Die Lehrerin Elisabeth Goldschmidt wohnt in Breslau. Obwohl evangelisch getauft, wird sie im Juni 1933 aufgrund ihrer jüdischen Herkunft aus dem Schuldienst entlassen. 1942 nehmen die Deportationen in Berlin, wo sie inzwischen lebt, immer mehr zu. Im Dezember 1942 taucht sie unter. Im Januar 1943 hält sie sich bei Maria Gerhard auf, die der Bekennenden Kirche angehört. Durch einen Bekannten bekommt Goldschmidt eine gefälschte Kennkarte auf den Namen Spanner, mit der sie im Februar 1943 nach Heidelberg fährt. Dort und in Baden-Baden hält sie sich bis zum Juni 1943 versteckt. Aus Angst, entdeckt zu werden, kehrt sie nach Berlin zurück. Dort kommt sie in Kontakt mit Luise Meier, die gemeinsam mit anderen Helfern jüdischen Verfolgten zur Flucht in die Schweiz verhilft.

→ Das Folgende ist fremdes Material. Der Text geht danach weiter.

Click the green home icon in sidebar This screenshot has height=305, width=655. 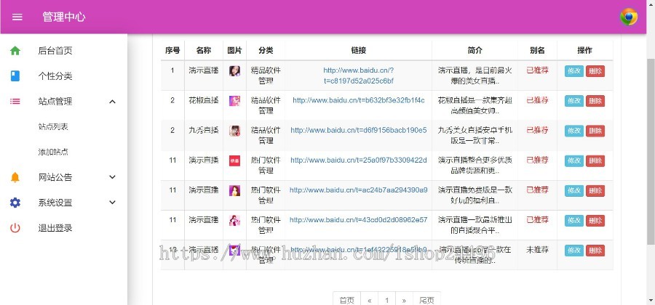15,51
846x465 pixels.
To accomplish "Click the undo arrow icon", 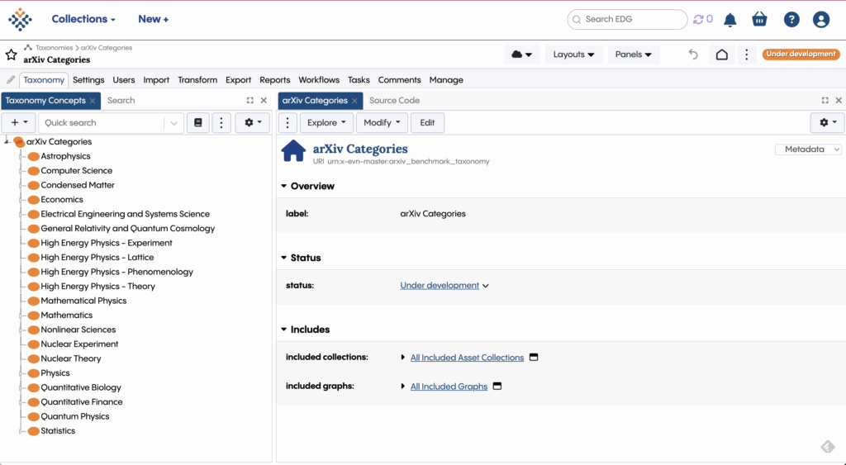I will click(693, 55).
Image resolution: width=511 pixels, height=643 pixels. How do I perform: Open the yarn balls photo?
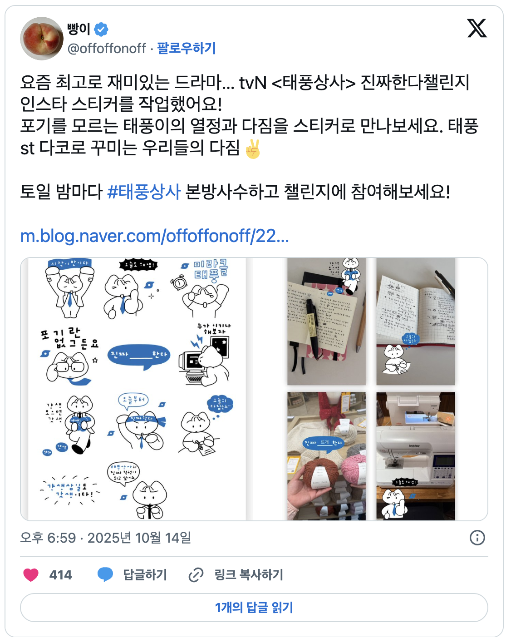326,456
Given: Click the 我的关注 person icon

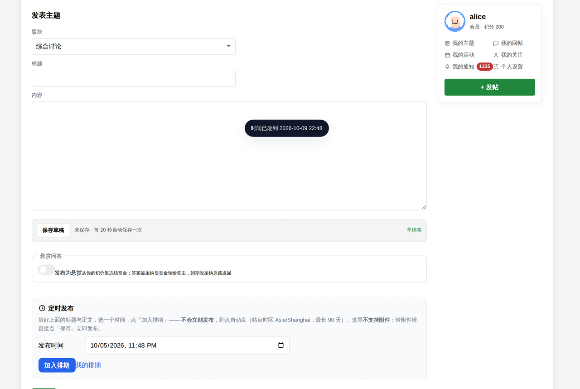Looking at the screenshot, I should (x=496, y=55).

Gemeinsam mit dem ebenfalls untergetauchten Ehepaar Einzig und Luise Meier fährt Elisabeth Goldschmidt am 3. Juli 1943 mit dem Zug nach Singen. Kurz vor der Ankunft wird Bernhard Einzig bei einer Ausweiskontrolle im Zug verhaftet. Die beiden Frauen entkommen dank der Hilfe von Luise Meier und Josef Höfler am 4. Juli 1943 über die Grenze.
Nach dem Krieg bleibt Elisabeth Goldschmidt in der Schweiz.